On 30th January as a part of the Round Table program of the Evening Moscow channel the discussion entitled “Restoration: how to Engage Investors in the Architecture Rescue” took place.

Experts, representatives of authorities and business got together in the studio to answer the most worrying for investors questions: can an investor and under what conditions redeem an object of cultural heritage (OCH), what difficulties do they encounter more often, how can the OCH be used and what the state can do to engage more investments in this area.

The Event speakers:
- Alexey Emelyanov – Head of Department of Cultural Heritage of the City of Moscow;
- Philip Smirnov – Moscow historian, Editor-in-Chief of the Moscow Heritage magazine, guide, designer;
- Alexander Uradovskikh – Chief Architect of the Central Scientific and Restoration Design Workshops Federal State Unitary Enterprise of the RF Ministry of Culture;
- Andrey Stepanenko – General Director of the Auction House of the Russian Federation JSC, member of the General Council of the “Business Russia” All-Russian Public Association, Head of the Trading Committee;
- Tatyana Polidi – Executive Director of the Institute of Urban Economics.

Of course, the problem of preservation of the monuments in Moscow is urgent. In accordance with the last estimations, there are about 8,000 objects of cultural heritage in the capital. Of them, at least about 200 are in emergency condition and their number is growing every year.
According to Andrey Stepanenko opinion, the situation is getting worse because of the contradictions in Russian legislation, preventing privatization of the OCHs. “On the one hand, the OCH can be alienated only along with a land plot it occupies and only at the competition (that is, when the winner of the competition is obliged to carry out the certain conditions, regarding the OCH), and on the other hand, such land plot cannot be alienated by selling at the competition, but must be sold or rented at the auction (that is, when a participant, who offered the best price, becomes the winner)”, – he says.

Now the “Monument for the ruble” program exists in the City. In order to preserve and restore the OCHs, the investors are given the opportunity to rent the object for 49 years with a preferential rental rate as 1 RUR/sq. m per year, which is charged at the specified rate after the investor carries out the repair and restoration works. At the same time, the repair and restoration works cannot go on longer than seven years.
There is also the “Green Corridor” program started by the Administrative Directorate of the Ministry of Culture. According to its terms, the investor at competition gets the OCH for rent for 7 years. During this period he must complete the restoration of the monument. Then the OCH becomes the property of the investor.
In case of violation of the conditions the monument is being withdrawn.

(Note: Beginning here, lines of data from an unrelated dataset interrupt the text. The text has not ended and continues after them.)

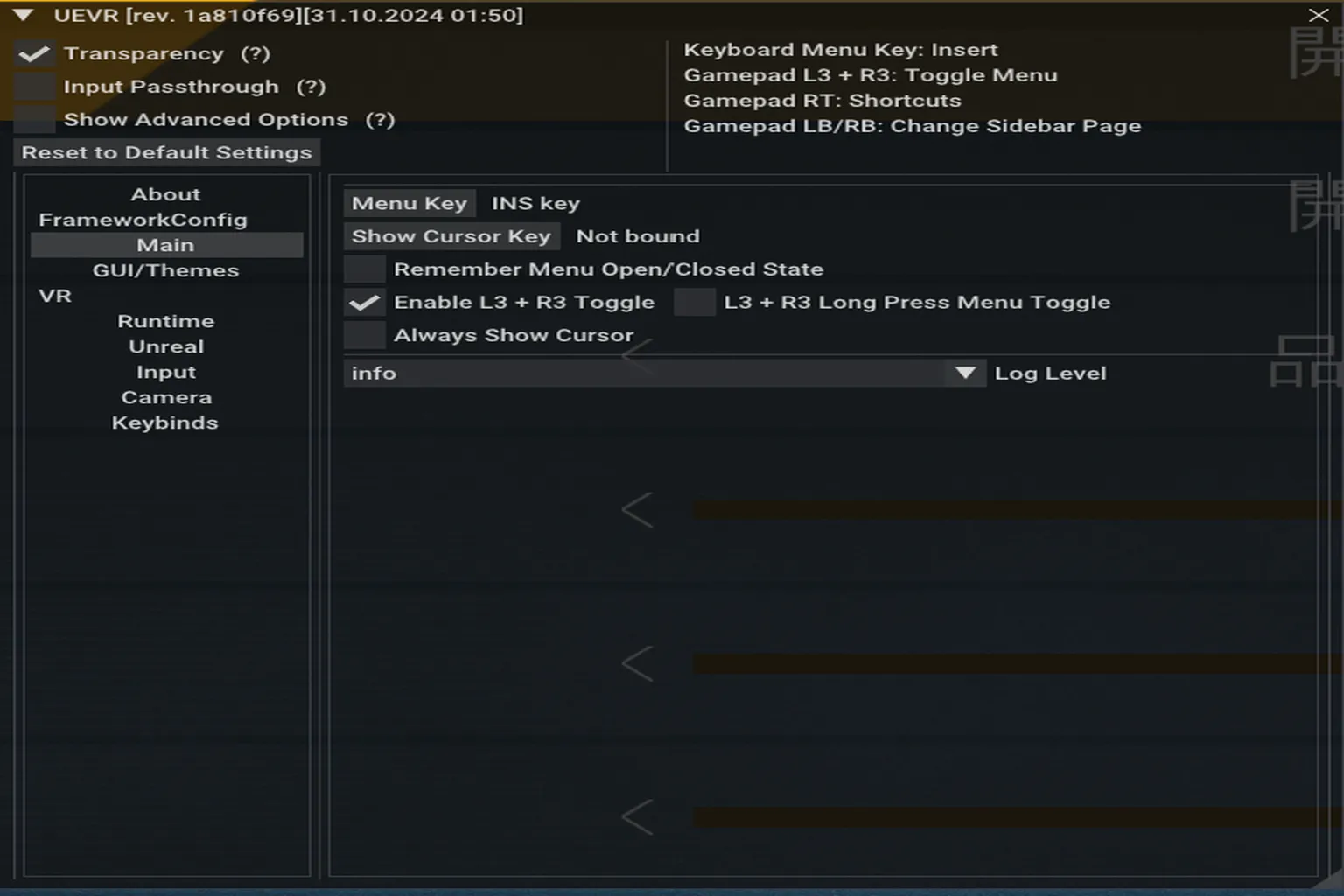Enable Input Passthrough checkbox
Viewport: 1344px width, 896px height.
click(x=35, y=87)
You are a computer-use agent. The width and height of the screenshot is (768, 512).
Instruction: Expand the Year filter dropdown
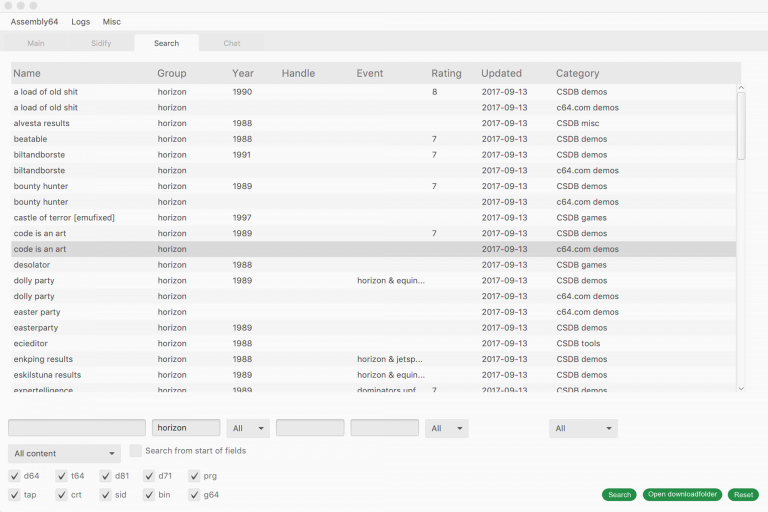tap(248, 428)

In spite of the existing programs, there are few people who want to restore the OCHs. During 4 years under the “Monument for the ruble” program only 25 objects were rented out.
Many investors are scared away by preservation orders, which are not always clearly defined. In the process of restoration new nuances are being opened, due to which failure of deadline occurs.

The key problem in attracting investors to the restoration of the OCHs is how to interest the investor and, at the same time, to preserve the monument.

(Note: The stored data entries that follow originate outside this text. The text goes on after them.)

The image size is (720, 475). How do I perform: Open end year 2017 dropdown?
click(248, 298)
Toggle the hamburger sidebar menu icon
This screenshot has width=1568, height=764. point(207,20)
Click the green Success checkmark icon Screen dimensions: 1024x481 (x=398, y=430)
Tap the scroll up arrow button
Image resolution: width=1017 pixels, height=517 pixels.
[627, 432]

 Experts agreed on that, in order to interest the investor, this should be beneficial for him. At the same time, they noted, that many monuments have no prospects of obtaining the investment benefit.

According to Andrey Stepanenko, the situation can be corrected by transparent and understandable conditions for entering the project. “Currently, the restoration of the OCH is carried out mainly for private funds. The investor risks, so it is logical, that he carries out the restoration of the monument for modern use, and he is thinking about monetization and returning of investments in the future”.

 In the end of the discussion the speakers came to the conclusion, that each monument has its own peculiarities, so each specific matter of restoration and adaptation for modern use should be considered individually.